══ Texte

Les règles du savoir-vivre dans la société moderne
Voila, c'était hier soir... et c'était magnifique !
Époustouflante actrice dans un monologue incisif de Jean-Luc Lagarce, inspiré d'un petit manuel publié en 1889 par la baronne Staffe sur les règles de bonne conduite en société (sic).
Devant un rideau rouge fermé, une simple table et une chaise, et Mireille Herbstemeyer, en tailleur strict et chignon tiré, entame une conférence sur les bonnes manières... et à laquelle le public participe. De ce vernis, de petits détails annoncent la fêlure : un pas de danse, une boutade... l'humour est irrésistible, les commentaires cruels. De la déclaration de naissance à l'organisation du mariage. Ce qu'il faut faire nous dit-on.
Puis le rideau s'ouvre sur une scène immense, déserte, où trône une robe de mariée. En enfilant la robe, le jeu de l'actrice change, s'assouplit, se libère. La dichotomie entre l'énoncé des principes et la réalité obsédante de la vie, s'affirme. En virtuose, Mireille Herbstemeyer poursuit le déroulement du chemin balisé de la vie, cérémonie de mariage, noces d'argent, noces d'or. C'est drôle et mordant. Irrésistible.

════
══ Données fournies

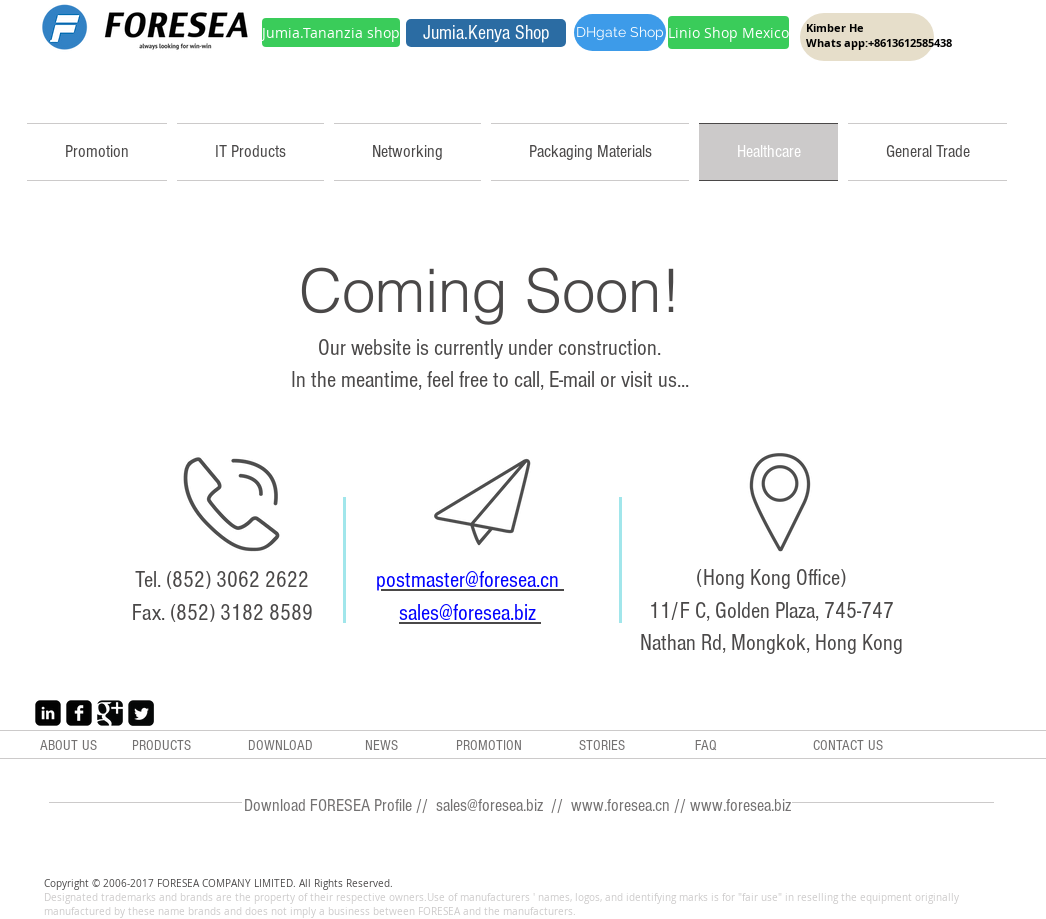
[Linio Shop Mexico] (728, 32)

════

» **Exercices**
**1)** Traduisez en anglais cette phrase de la critique : « Puis le rideau s'ouvre sur une scène immense, déserte, où trône une robe de mariée. »
**2)** D'après la critique, en quelle année la baronne Staffe a-t-elle publié son petit manuel ?
**3)** Reproduisez, s'il vous plaît, le passage de la critique compris entre « Les règles du » et « faire nous dit-on. », bornes incluses.
Les données n'interviennent pas dans ce travail.

» **Résultats**
**1)** Then the curtain opens onto a vast, empty stage, where a wedding dress holds pride of place.

**2)** En 1889.

**3)**
Les règles du savoir-vivre dans la société moderne
Voila, c'était hier soir... et c'était magnifique !
Époustouflante actrice dans un monologue incisif de Jean-Luc Lagarce, inspiré d'un petit manuel publié en 1889 par la baronne Staffe sur les règles de bonne conduite en société (sic).
Devant un rideau rouge fermé, une simple table et une chaise, et Mireille Herbstemeyer, en tailleur strict et chignon tiré, entame une conférence sur les bonnes manières... et à laquelle le public participe. De ce vernis, de petits détails annoncent la fêlure : un pas de danse, une boutade... l'humour est irrésistible, les commentaires cruels. De la déclaration de naissance à l'organisation du mariage. Ce qu'il faut faire nous dit-on.